[[ QUOTED PASSAGE open ]]

It’s three in the morning, but fortunately the obstetrician is onsite in the Call Room of the delivery unit in our hospital. In the quiet blackness of his little room the phone by the bed erupts hysterically. He is torn suddenly from an already fragmented sleep and listens to the anxious voice. He rushes out of his room into what seems to a be an overly bright corridor, his eyes watering in the light. Unlike the room he has just left, things are neither silent nor calm on the ward despite the hour, and he must run through a patina of  worried glances and frowning faces at the main desk.

There is an almost palpable agitation in the delivery room when he arrives. The mother’s eyes are wide with worry, and the father is leaning over her squeezing her hand, feeling helpless and frustrated. The obstetrician immediately slows down at the door and introduces himself with a confident smile -he must not add to their anxiety by appearing too anxious himself. He is told by the nurse that the mother has been pushing for a while; she is exhausted and at the end of her ability to cope. He examines her and quickly discovers that the baby’s head is well descended into the pelvis -it’s deliverable- and there’s no obvious reason for the baby’s distress. The mother might be able to push it out with more time, but she’s already tired, discouraged, and very worried. And anyway there isn’t more time: the heart rate is too low and it’s not improving despite the valiant attempts by the nurses in attendance to manage it by changing the mother’s position from side to side.

An immediate solution is imperative; a decision must be made -and right away. To deliver by Caesarian Section is an option, but practically speaking, even with luck it will take at least ten or fifteen minutes to get her to the OR, anaesthetize her, make the incision and deliver the baby. No, the baby has to be delivered here. And now! The head, although low down in her vagina, is still too high for a vacuum extraction. Forceps are indicated, but she has no epidural -no way to minimize the pain. So the obstetrician immediately calls for a pudendal set (a long needle covered in a protective plastic sheath that can be inserted into the vagina between the baby’s head and the vaginal wall  and then into the sensory nerve) and injects some analgesic solution. He repeats it on the other side, all the while explaining what he is doing and trying to reassure them. She must not panic and move about. And he needs her to cooperate with the delivery. It is a tense moment, and everybody is looking at him. Staring at him… He must stay calm but above all, he must appear calm. Confident. Reassuring to all around him… Much rides on trust.

[[ QUOTED PASSAGE closed ]]
[[ SUPPLIED RECORDS open ]]

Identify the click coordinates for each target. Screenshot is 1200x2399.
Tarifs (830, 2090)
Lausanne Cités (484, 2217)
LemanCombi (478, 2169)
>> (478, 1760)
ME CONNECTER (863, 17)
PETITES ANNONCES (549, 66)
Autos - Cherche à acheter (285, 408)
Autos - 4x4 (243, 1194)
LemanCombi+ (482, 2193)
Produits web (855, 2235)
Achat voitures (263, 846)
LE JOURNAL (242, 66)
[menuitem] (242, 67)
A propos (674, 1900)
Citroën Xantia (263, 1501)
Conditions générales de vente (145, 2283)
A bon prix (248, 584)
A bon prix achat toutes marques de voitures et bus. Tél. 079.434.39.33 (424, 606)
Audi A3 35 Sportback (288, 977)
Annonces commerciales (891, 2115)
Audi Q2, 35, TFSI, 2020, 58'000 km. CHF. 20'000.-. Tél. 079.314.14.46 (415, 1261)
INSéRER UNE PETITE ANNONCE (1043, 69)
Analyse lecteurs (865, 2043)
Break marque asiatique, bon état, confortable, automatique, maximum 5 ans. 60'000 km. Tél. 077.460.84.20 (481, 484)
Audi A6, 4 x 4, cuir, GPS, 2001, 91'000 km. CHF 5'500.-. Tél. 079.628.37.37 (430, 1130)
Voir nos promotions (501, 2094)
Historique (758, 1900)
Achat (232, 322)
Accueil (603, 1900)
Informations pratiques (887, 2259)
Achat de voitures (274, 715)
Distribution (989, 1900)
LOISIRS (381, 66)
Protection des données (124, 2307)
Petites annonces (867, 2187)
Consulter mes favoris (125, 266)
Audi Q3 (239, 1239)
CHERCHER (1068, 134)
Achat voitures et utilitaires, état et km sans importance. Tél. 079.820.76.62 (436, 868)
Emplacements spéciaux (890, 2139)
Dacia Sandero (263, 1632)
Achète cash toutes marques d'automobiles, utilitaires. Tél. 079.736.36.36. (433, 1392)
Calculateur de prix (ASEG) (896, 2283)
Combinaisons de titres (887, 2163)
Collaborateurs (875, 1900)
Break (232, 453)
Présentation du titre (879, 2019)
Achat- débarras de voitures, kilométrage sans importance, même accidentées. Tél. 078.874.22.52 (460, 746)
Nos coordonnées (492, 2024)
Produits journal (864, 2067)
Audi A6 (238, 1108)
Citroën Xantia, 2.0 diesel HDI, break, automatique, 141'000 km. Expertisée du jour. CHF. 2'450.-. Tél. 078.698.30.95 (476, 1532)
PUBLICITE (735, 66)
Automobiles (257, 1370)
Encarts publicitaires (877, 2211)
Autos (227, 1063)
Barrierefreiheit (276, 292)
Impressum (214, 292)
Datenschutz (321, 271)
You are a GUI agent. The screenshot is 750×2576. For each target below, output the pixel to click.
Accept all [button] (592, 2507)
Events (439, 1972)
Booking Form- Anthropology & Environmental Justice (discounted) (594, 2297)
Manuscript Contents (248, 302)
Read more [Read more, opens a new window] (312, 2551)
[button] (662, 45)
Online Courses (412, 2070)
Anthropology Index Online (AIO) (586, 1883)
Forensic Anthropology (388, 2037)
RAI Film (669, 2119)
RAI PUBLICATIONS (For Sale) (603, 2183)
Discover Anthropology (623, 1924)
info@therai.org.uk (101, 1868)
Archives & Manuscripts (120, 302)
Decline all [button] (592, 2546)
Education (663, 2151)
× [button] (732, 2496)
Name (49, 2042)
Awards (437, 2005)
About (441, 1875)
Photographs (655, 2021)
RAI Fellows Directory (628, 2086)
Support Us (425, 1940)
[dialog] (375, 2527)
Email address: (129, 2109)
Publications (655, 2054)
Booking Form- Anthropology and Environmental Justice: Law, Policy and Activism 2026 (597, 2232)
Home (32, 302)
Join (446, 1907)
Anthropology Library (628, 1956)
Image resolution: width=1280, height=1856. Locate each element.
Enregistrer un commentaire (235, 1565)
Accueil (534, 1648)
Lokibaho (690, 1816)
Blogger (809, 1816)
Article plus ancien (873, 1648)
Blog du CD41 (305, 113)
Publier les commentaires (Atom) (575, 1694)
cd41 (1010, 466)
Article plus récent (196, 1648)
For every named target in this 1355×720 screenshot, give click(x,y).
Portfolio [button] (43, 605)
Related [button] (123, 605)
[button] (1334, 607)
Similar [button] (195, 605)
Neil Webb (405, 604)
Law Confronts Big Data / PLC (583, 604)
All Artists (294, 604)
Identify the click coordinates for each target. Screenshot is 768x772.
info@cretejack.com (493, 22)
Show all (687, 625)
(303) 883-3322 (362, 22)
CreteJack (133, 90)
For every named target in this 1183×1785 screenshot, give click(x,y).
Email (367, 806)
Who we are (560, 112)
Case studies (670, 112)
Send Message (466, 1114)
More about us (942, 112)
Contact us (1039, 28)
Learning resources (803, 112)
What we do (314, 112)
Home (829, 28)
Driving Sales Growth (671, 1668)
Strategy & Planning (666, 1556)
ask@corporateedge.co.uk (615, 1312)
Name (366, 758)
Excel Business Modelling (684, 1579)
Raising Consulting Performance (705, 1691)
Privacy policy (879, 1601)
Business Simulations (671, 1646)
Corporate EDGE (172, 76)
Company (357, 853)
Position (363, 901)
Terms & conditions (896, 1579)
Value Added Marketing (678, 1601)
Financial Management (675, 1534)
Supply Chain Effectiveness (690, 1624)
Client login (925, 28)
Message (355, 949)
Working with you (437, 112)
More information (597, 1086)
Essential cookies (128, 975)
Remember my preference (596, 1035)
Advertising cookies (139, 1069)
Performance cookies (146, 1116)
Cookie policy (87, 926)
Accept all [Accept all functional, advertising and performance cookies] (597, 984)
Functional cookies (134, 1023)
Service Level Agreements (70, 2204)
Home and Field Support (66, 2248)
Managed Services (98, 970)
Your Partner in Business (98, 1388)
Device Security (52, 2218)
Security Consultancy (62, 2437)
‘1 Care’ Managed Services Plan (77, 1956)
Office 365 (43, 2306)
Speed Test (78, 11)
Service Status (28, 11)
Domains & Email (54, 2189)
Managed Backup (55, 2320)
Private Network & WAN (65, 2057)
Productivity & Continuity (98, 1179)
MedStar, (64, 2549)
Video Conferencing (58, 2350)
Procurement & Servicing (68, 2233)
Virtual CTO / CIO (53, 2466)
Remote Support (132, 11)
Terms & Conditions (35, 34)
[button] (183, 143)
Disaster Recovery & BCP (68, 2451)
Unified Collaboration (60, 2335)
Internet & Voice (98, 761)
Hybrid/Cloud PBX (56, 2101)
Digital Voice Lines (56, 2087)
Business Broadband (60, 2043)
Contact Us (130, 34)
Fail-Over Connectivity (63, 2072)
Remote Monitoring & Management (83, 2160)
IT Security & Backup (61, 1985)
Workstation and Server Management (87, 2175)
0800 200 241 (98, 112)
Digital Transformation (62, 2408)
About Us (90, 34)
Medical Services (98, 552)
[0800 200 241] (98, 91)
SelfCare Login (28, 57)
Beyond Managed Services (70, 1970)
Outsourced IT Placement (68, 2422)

[[ SUPPLIED RECORDS closed ]]

QUESTIONS TO ANSWER:
#1 In the passage about the obstetrician's night delivery, why can the baby not be delivered by vacuum extraction?
#2 Write the next part of the passage about the obstetrician's night delivery, picking up after its final sentence.

ANSWER SECTION:
#1 The baby's head, though low in the vagina, is still too high for a vacuum extraction.

#2
Then the forceps -the metal instrument that forms a dilating wedge ahead of the baby’s head to facilitate its delivery as the mother pushes. As he applies them, he explains that they do not grasp the head as pliers would; they do not pull the baby forcibly down the vaginal canal; no, rather, they act like a helmet to protect the head from trauma as it negotiates the otherwise tight quarters that the mother had not been able to overcome on her own. The obstetrician needs to keep telling the parents this as they watch nervously from above.

He waits for a contraction, gets the mother to help him by pushing, and gently brings the head down to the opening of the vagina. He does not cut the skin of the perineum -an episiotomy- but removes the forceps as the baby’s head is crowning and the mother pushes it out on her own: a natural delivery almost… The baby cries, the parents cry and the newly-arrived paediatrician smiles. So does the obstetrician; it’s now three-fifteen and if he’s lucky he’ll go back to his room for an hour of  sleep before the next phone call. The next delivery. The next crisis…

No, every night on call is not as tense; deliveries are joyful affairs and he is usually a mere accessory, a facilitator, a shadow flitting in and out of a room -his name acknowledged in the general wash of emotion, but remembered only until he shakes their hands and leaves. He is a temporary part of the process after all; Nature has been doing this without his help since life began.

He is only special sometimes… But that is enough. It’s what keeps me going after all these years.